Even better!  Thank you for the fix.

> Thanks a lot for so exhaustive report. And I am sorry that you
> probably spent a lot of time with it.

Well, actually, it was the first time that I turned "git bisect run"
loose on a full (and fully scripted) remote RCU run.  Each step involved
checking out 20 systems from the test group, building 20 kernels,
downloading the build products to each of the 20 systems, running each
of 286 guest OSes (15 each for 19 of the kernels and one instance of
the large one) spread over the 20 systems, waiting for them to finish,
uploading the test results, returning the systems to the test group,
analyzing them, and reporting either success (all runs succeeded) or
failure (at least one failure across the 286 kernels.  Then my grepping
through the run results directory to get you the failure rate.  Of course,
that failure rate indicates that I could have done the bisection more
quickly and with much less hardware, but that would have required me to
stop the other things I was doing and actually think about this.
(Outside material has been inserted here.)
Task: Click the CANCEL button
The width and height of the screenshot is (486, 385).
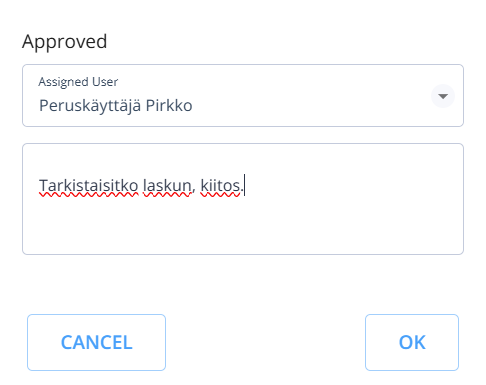Action: [x=96, y=342]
Each step took somewhere between 90 minutes and two hours on a total of
1600 CPUs, and all ~11 bisection steps completed without my intervention.
Thus far, neither the test grid, the systems, the scripting, nor git
bisect have complained about my having wasted their time, but what with
AI they probably soon will do so.

I am somewhat surprised that it all went through without something
breaking, but I guess that we all get lucky from time to time.  ;-)

So not a lot of work for me, which is a good thing, given that I had
lots of other distractions, including another much more troublesome
bisection on ARM that actually found a bug that had not yet been fixed.
A trivial bug, admittedly, but such is life!

And again, thank you for so quickly fixing this!

							Thanx, Paul